Now we wait for a while to watch how the water quality responds to new additions and I will slowly turn up the LED lighting over the next couple of weeks to acclimate the corals.

08 July 2012

Cleanup crew arrived.

Ordered some snails from Reefcleaners.org and they arrived two days ago.  They were acclimated by simply floating bags in the DT water to acclimate temperatires for 20 minutes than placed in the tank.  Reefcleaners does not suggest doing a water exchange drip before introduction, just the thermal acclimation.  The new additions were:

66 dwarf cerith snails
24 nassarius snails
20 florida cerith snails
30 nerite snails.

After two days they seem to be moving all over the tank.  A number of the dwarf cerith seem immobile ner where they were placed on the sand and so may be dead.  Nitrate has also moved up to 5 ppm from near zero so some may have perished.  We'll see what the week brings as far as nitrate and skimming.

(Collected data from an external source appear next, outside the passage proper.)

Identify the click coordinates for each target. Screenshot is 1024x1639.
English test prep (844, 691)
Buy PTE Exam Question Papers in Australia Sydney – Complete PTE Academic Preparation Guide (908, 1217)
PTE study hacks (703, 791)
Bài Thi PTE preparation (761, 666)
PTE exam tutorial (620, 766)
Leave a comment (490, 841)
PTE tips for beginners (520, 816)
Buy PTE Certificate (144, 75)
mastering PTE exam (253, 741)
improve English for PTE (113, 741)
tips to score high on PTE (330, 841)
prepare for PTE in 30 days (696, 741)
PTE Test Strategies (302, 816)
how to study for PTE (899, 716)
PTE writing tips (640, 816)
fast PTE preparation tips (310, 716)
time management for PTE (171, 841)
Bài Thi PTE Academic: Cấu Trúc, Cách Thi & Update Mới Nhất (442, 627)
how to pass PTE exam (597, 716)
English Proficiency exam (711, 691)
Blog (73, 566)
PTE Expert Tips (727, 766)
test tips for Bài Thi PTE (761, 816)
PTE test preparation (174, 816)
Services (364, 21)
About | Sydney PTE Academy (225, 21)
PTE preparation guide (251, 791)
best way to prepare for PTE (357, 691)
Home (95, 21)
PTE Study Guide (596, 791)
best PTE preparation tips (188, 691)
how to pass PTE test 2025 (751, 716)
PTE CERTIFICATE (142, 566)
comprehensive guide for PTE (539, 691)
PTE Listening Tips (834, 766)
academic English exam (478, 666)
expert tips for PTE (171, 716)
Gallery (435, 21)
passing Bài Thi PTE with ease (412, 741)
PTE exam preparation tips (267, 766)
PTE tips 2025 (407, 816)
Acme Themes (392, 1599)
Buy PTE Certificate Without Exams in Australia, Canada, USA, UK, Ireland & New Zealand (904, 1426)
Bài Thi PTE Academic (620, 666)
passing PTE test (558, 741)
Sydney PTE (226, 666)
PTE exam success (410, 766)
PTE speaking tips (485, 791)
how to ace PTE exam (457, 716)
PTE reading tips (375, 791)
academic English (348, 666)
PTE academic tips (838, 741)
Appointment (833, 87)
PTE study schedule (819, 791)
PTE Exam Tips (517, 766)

The work I did on the skimmer was very helpful as well.  For the first time it filled the skimmate tank in only 4 days!  I'll cut back the make-up air to get finer bubbles and see whether it is possible to dry the foam out a bit.  I'm hoping a week of good skimming will help bing down some of the nitrate levels.

01 July 2012

Month 1: Ready for Cleanup Crew


After 4 weeks of operation, the water quality of the tank has improved enough to consider addition of a cleanup crew.  As of today, thhe DT parameters are:
Specific Gravity:   1.026
Temperature:  79.9 oF
pH: 7.92
Ammonia:  0 ppm
Nitrite: 0 ppm
Nitrate: 0 ppm
Carbonate alkalinity 7.5 dKH (134 ppm)
Calcium: 460 ppm
Magnesium: 1470 ppm
Silicate: 0.03 ppm
Phosphate: 0 ppm (Salifert)
Strontium: 0 ppm
Iron: 0 ppm

I toyed with the idea of adding some soium carbonate to increase my pH and hardness but both of these parameters seem to be increasing over the past 4 weeks so I will just let hte buffer set up naturally with CO2 from the air and increased circulation.

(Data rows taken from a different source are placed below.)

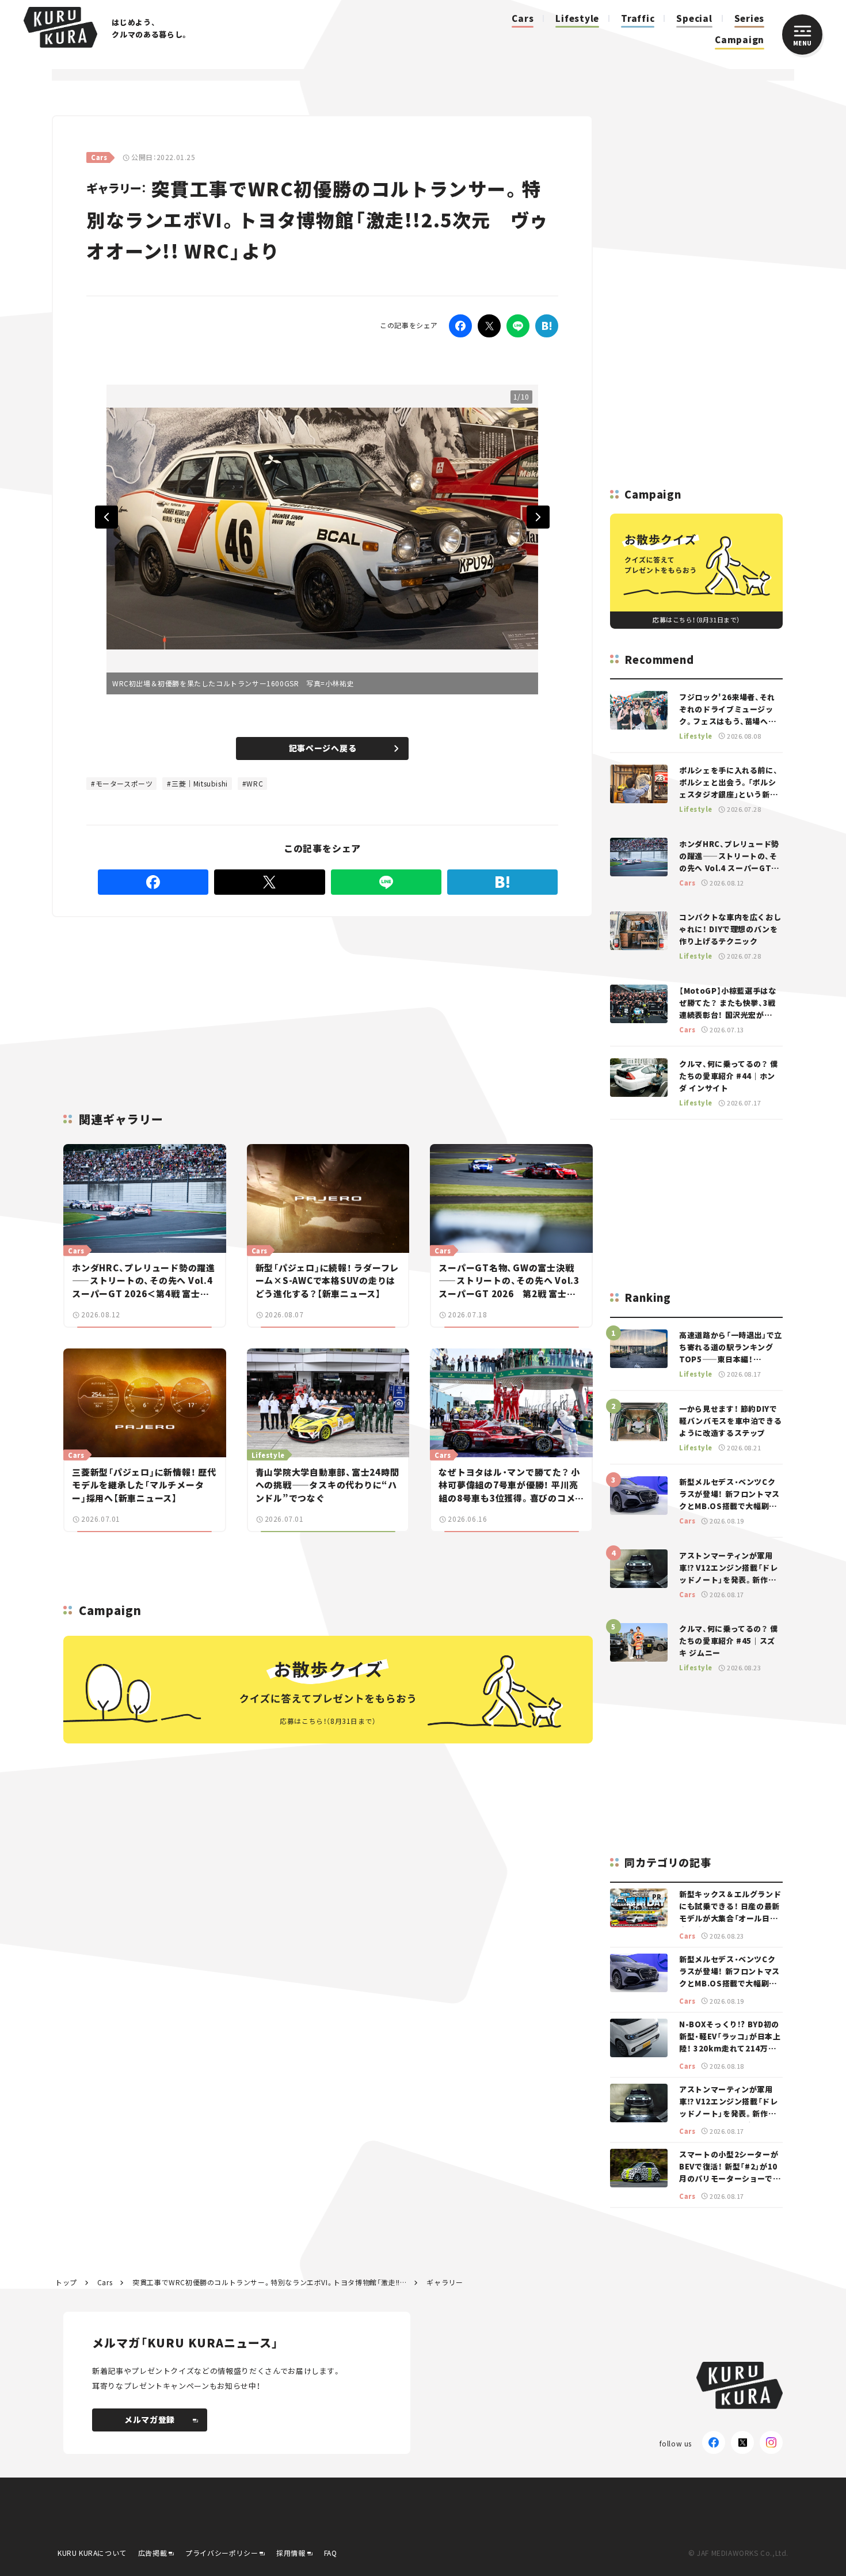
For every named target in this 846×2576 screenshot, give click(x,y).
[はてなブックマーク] (546, 325)
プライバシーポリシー (221, 2553)
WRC (254, 783)
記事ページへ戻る (323, 748)
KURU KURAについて (92, 2553)
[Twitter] (489, 325)
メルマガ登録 (149, 2419)
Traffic (637, 18)
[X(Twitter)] (742, 2442)
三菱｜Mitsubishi (200, 783)
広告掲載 (152, 2553)
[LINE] (517, 325)
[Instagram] (771, 2442)
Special (694, 18)
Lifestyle (577, 18)
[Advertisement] (323, 1001)
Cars (522, 18)
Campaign (739, 39)
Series (749, 18)
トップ (66, 2282)
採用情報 (290, 2553)
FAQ (330, 2553)
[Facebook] (460, 325)
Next (538, 517)
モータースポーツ (124, 783)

Speaking of increasing circulation, I added a Tunze 6095 Turbelle nanostream to augment circulation from my Vortech MP20 powerhead.  I interfaced the Tunze with an APC module on my Reefkeeper Elite system and after a number of small glitches, has it circulating at 60%/30% flow at 2 minute intervals.  The glitch is that the APC module cannot be programmed through the RKE head module.  Instead, I have to connect up using a borrowed laptop and program the pump with MyReef Software.  They say it will be fixed in some future software update.

As far as the tank itse;f is concerned, I passed through a diatom bloom and have seen lots of green hair algae which we've been cleaning off.  It seems to be coming back slower and I've decided to order some cleanup snails to keep it under control.  Hopefully, these will be in the tank by the end of this week.